We can draw a picture something like this:

An interesting gap seems to be high-resilience, highly agorist storage systems. One can imagine a protocol where the file host can outsource file storage to whomever they choose, but on top of that,

  • use erasure coding to spread the files over many, many chunks, in such a way that as long as some file hosts are honest, the file can be recovered
  • pay "file rent" using micropayment channels, similar to Earendil bandwidth, in exchange for interactive data availability proofs (which are easier to do right than the noninteractive ones systems like Arweave demand)
  • have some way of generating a stable URL to point to a particular file in a particular swarm of file servers

This gives a user experience about as good as a typical cloud storage system, except for the overhead of finding and negotiating with many file hosts, which can likely be automated.

Right now, it's somewhat possible to build something like this by stringing together Tahoe-LAFS, some sort of Bisq-like marketplace, and using something like Tor or Nym for anonymous data transfer and coordination. But that seems extremely clunky, and I'd love to see a project that explores this area of the quadrant properly.

Mel as a pro-agorist socialist project

To conclude this post, I'd like to observe that Mel is somewhat of a strange project: it's a blockchain, thus quite socialist (you never need to contract with specific Mel nodes!). Yet the "off-chain composability" vision of Mel mostly empowers the agorist half of decentralized protocol design — user-to-user value settlement, confederal protocols, etc.

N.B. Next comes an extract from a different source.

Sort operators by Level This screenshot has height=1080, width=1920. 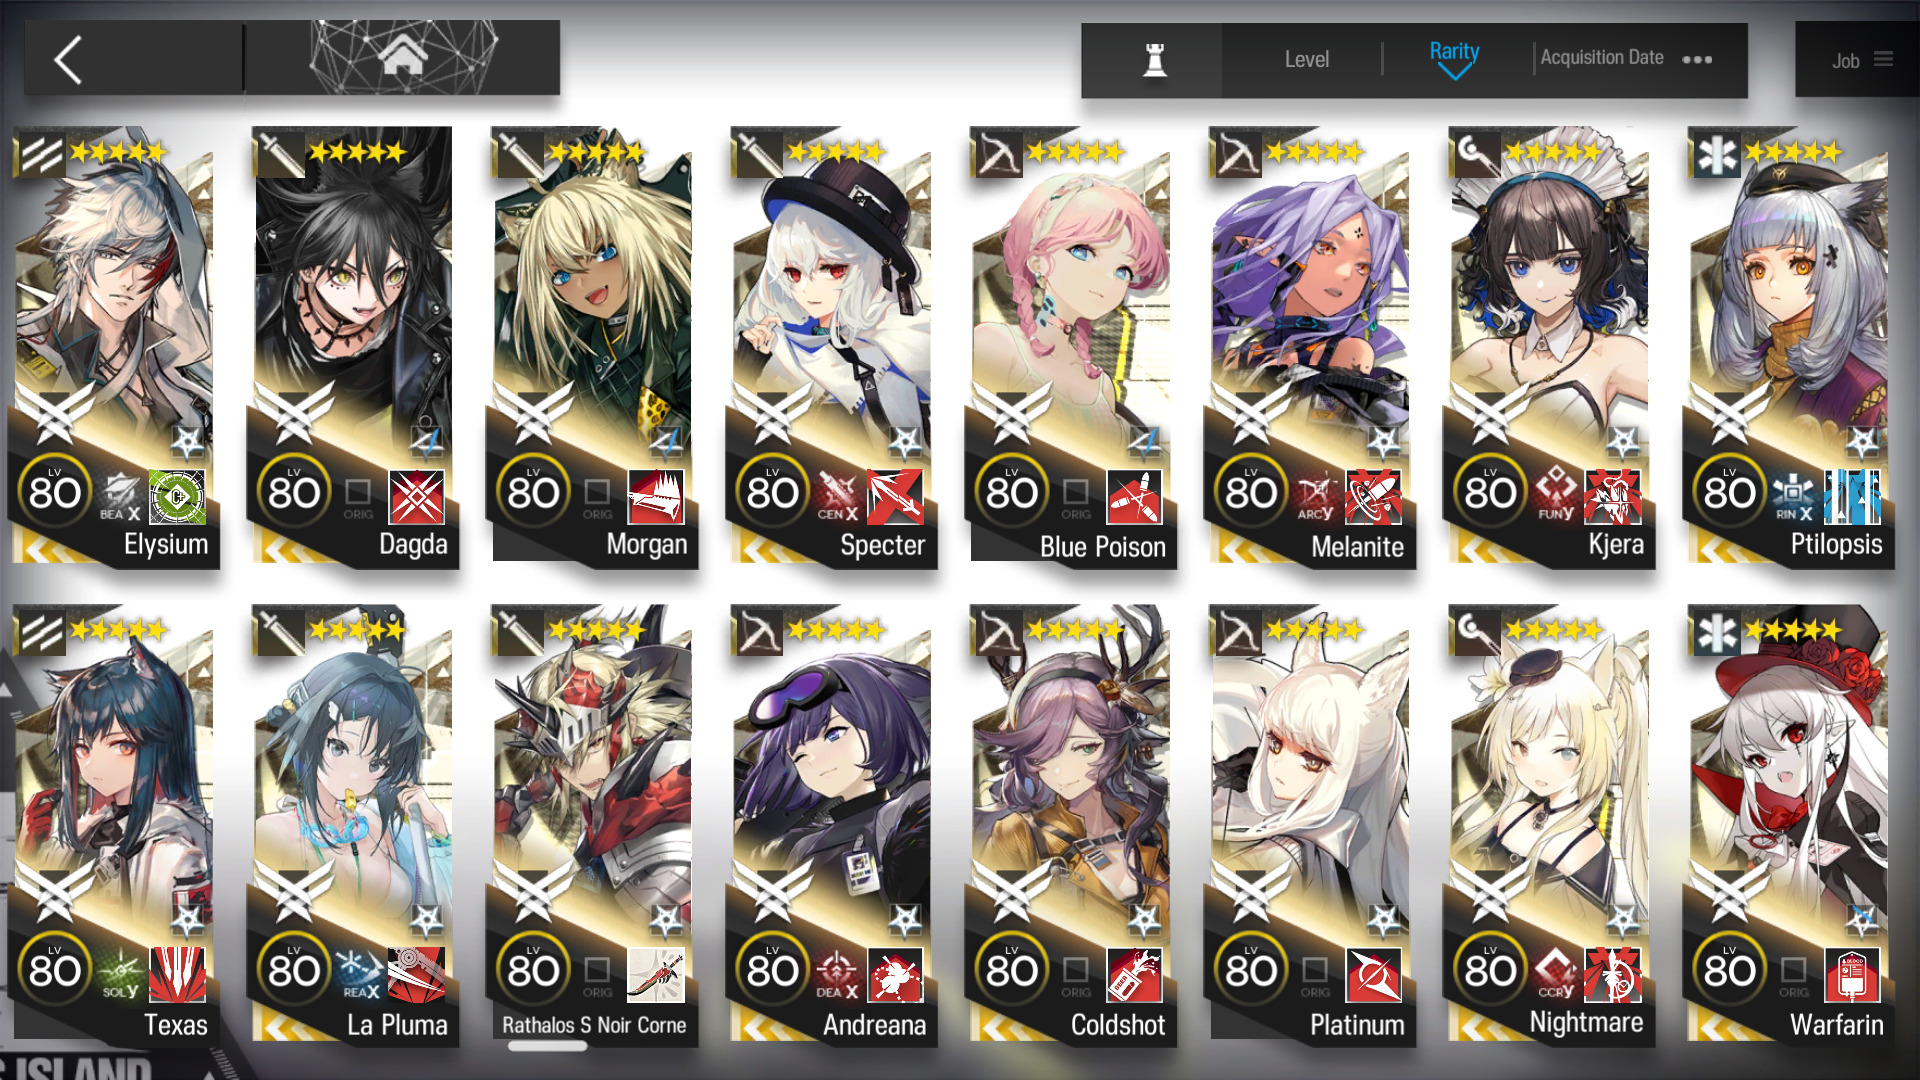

So in a sense, Mel is a minimal socialist layer for an agorist world, an architecture that I do believe will be much more powerful than the current patchwork of socialist and agorist ecosystems. There's probably a deeper philosophical discussion to be had about the proper role of socialist and agorist protocols — or communitarian versus contractarian approaches to user interaction in general — within the wider sphere of the "post-web" vision, but that'll have to be left for a future post...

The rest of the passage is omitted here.